**Required action:**
Exact copies of the lines from the one holding "747x560 pixels." through the last line of the entries below are to be printed, with pictures omitted.

**Stored data:**
□ □ □

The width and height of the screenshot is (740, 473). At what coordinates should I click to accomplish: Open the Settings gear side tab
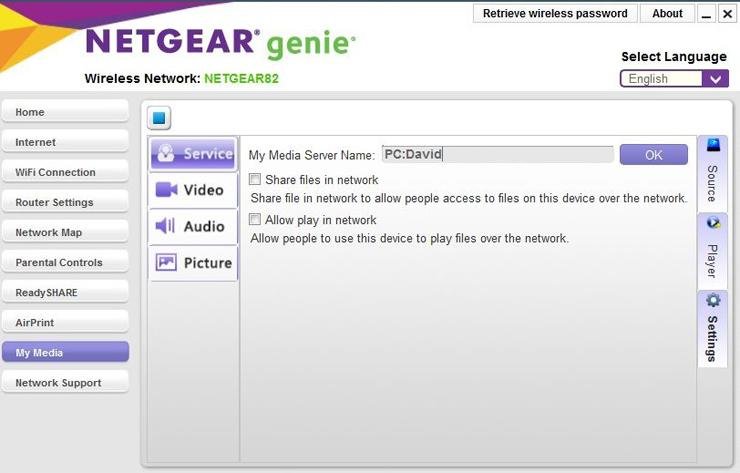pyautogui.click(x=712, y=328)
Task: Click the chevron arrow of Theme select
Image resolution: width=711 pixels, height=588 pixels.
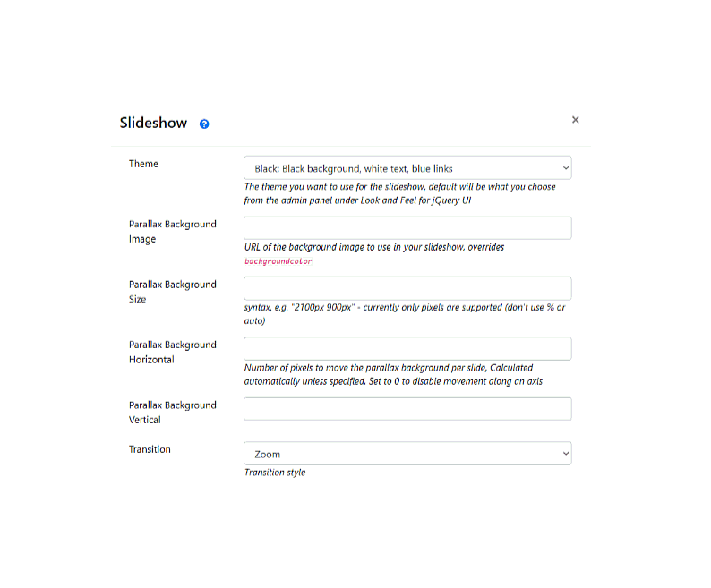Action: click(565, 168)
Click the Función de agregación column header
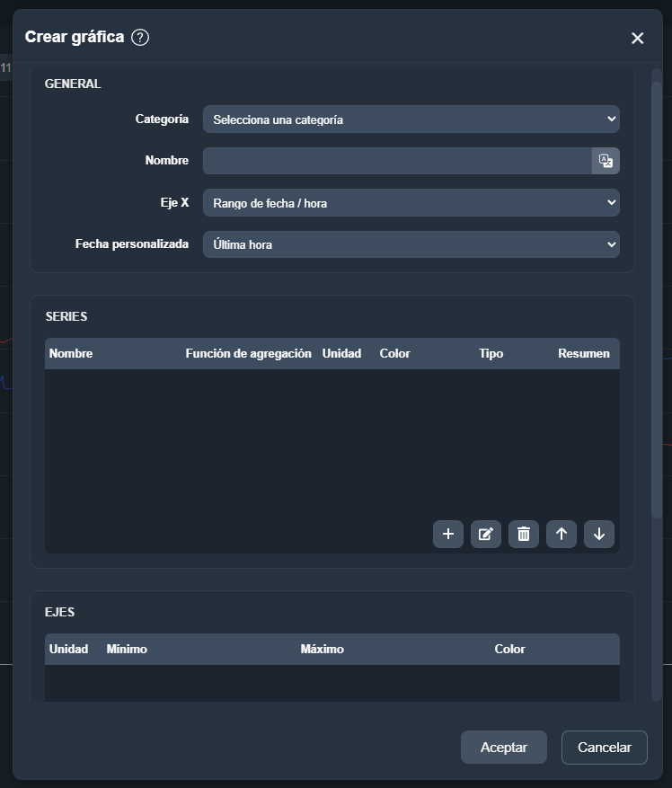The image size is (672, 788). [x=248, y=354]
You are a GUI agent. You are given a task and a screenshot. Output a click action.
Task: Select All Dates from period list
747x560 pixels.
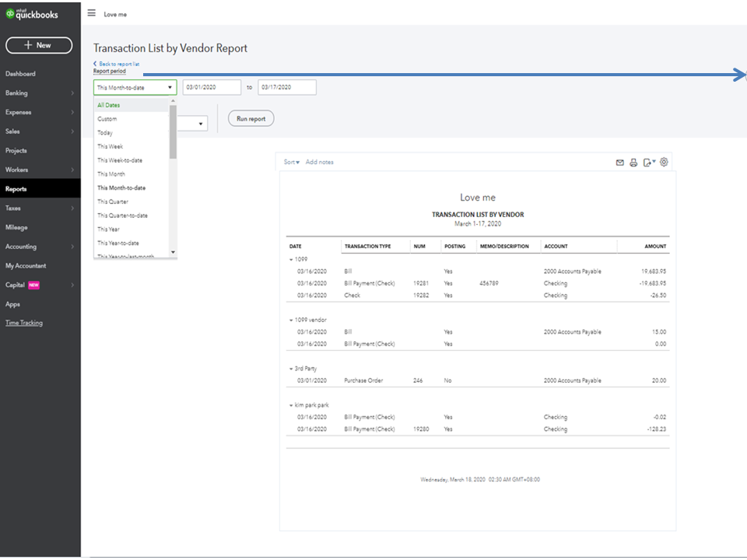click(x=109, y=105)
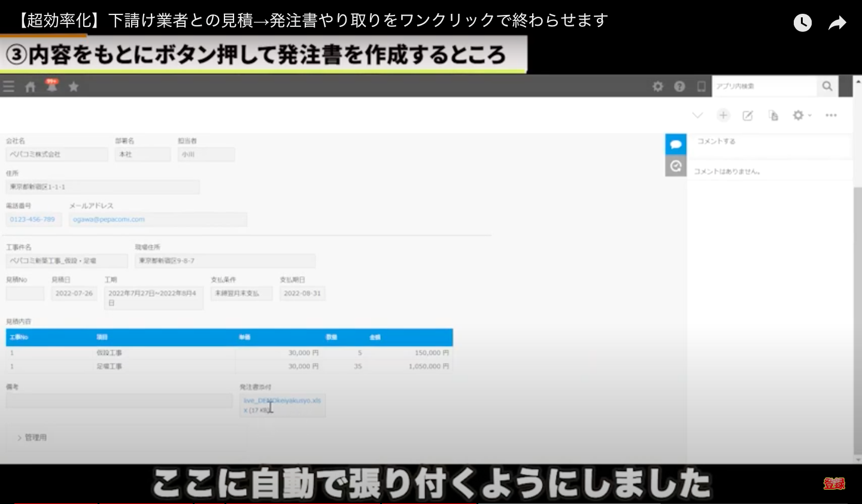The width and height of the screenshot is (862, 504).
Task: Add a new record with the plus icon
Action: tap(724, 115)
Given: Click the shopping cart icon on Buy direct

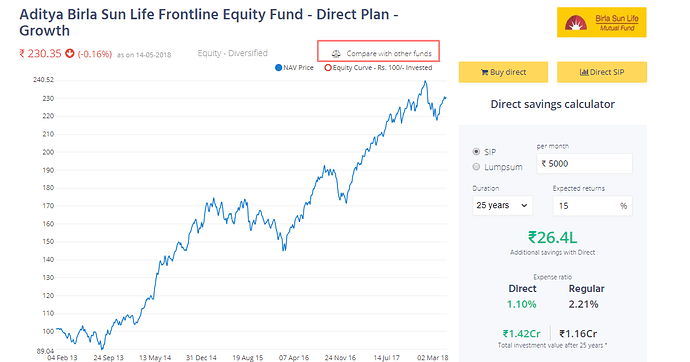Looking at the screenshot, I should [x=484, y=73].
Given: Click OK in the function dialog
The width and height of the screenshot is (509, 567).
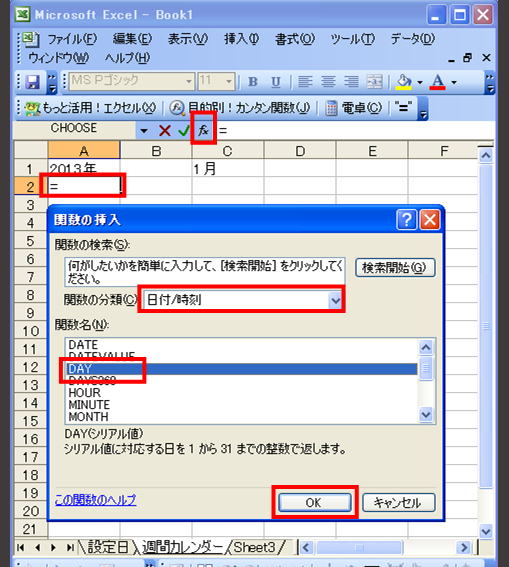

□ □ □

**Result:**
747x560 pixels.
click(x=109, y=105)
The width and height of the screenshot is (862, 504).
Task: Add a new record with the plus icon
Action: tap(724, 115)
Given: Click the shopping cart icon on Buy direct

Looking at the screenshot, I should [x=484, y=73].
Given: Click OK in the function dialog
The width and height of the screenshot is (509, 567).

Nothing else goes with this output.